- _Prompt_: Output exactly, with nothing added, the entries from the first line through the line with "The width and height of the screenshot is (940, 742).".

- _Provided data_:
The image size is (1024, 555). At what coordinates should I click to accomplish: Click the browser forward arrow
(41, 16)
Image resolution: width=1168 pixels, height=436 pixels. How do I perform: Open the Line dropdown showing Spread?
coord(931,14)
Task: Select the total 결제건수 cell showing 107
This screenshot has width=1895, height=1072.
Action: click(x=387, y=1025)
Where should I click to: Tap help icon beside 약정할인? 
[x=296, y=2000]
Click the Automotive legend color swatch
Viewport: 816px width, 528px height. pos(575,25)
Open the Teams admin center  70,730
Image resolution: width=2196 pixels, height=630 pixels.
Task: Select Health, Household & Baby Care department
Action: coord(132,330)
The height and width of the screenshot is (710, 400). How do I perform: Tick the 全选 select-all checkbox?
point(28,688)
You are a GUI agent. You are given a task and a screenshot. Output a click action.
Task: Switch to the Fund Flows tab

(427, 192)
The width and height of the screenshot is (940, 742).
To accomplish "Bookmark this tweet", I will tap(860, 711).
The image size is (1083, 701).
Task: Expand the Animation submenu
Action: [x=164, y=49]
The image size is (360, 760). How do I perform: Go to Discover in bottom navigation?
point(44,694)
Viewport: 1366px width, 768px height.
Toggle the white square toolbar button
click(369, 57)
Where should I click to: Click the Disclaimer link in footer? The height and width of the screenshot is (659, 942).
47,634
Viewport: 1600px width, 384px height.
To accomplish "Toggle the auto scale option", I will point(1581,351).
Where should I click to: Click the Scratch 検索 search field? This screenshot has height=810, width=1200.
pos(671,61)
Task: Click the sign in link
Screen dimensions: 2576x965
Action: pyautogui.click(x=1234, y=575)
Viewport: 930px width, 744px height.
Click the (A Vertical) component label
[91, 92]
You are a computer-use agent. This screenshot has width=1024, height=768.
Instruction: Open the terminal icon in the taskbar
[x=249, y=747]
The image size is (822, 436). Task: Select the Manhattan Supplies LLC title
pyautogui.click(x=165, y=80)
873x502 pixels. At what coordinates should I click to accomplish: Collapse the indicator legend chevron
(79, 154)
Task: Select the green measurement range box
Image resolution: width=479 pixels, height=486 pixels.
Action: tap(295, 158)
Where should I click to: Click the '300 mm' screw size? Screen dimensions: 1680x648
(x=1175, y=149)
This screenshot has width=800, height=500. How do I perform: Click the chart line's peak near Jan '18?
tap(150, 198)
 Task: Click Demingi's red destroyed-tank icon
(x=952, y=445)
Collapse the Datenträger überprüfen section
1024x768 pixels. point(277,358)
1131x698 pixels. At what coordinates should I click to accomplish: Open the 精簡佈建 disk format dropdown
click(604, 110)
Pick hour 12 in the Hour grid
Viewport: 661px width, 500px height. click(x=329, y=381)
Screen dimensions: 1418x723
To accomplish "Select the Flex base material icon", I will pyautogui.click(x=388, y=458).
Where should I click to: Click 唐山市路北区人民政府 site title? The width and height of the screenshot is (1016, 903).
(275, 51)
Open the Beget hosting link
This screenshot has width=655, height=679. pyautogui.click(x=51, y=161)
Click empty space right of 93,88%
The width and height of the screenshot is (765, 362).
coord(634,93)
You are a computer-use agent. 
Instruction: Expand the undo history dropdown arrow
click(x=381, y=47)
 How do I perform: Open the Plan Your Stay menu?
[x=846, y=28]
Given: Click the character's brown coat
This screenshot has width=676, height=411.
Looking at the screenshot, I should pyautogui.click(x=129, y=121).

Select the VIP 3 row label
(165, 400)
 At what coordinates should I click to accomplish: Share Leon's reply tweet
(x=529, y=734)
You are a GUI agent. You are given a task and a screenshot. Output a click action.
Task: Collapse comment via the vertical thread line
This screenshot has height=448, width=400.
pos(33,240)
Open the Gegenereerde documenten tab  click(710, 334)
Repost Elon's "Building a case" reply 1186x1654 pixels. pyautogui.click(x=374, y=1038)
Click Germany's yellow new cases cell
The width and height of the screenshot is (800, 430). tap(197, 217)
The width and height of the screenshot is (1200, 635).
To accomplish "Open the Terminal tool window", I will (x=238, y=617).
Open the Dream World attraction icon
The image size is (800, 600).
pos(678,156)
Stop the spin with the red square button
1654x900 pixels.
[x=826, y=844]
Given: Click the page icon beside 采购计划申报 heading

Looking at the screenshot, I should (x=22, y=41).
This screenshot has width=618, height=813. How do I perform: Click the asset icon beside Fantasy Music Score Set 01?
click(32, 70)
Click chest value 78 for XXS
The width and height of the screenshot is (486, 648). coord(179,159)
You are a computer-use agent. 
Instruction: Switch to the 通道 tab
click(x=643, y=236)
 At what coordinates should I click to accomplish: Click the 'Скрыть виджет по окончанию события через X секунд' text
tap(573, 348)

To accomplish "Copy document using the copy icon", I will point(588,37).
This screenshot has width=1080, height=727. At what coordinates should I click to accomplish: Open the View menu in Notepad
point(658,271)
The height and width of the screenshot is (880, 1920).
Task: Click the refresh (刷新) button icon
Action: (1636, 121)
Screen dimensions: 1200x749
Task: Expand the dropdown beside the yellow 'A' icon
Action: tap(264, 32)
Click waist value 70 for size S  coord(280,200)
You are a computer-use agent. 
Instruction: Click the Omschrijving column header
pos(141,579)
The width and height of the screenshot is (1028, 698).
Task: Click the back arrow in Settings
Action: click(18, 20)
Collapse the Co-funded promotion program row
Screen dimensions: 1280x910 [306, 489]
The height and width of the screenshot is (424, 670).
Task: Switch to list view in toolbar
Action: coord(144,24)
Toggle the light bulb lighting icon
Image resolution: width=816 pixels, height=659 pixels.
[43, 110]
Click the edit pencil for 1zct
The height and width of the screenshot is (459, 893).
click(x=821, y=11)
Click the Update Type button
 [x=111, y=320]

- _Answer area_:
The image size is (1024, 555). At what coordinates should I click to accomplish: Click the browser forward arrow
(41, 16)
Image resolution: width=1168 pixels, height=436 pixels. How do I perform: Open the Line dropdown showing Spread?
coord(931,14)
Task: Select the total 결제건수 cell showing 107
This screenshot has width=1895, height=1072.
Action: click(x=387, y=1025)
Where should I click to: Tap help icon beside 약정할인? 
[x=296, y=2000]
Click the Automotive legend color swatch
Viewport: 816px width, 528px height. pos(575,25)
Open the Teams admin center  70,730
Image resolution: width=2196 pixels, height=630 pixels.
Task: Select Health, Household & Baby Care department
Action: coord(132,330)
The height and width of the screenshot is (710, 400). How do I perform: Tick the 全选 select-all checkbox?
point(28,688)
You are a GUI agent. You are given a task and a screenshot. Output a click action.
Task: Switch to the Fund Flows tab

(427, 192)
The width and height of the screenshot is (940, 742).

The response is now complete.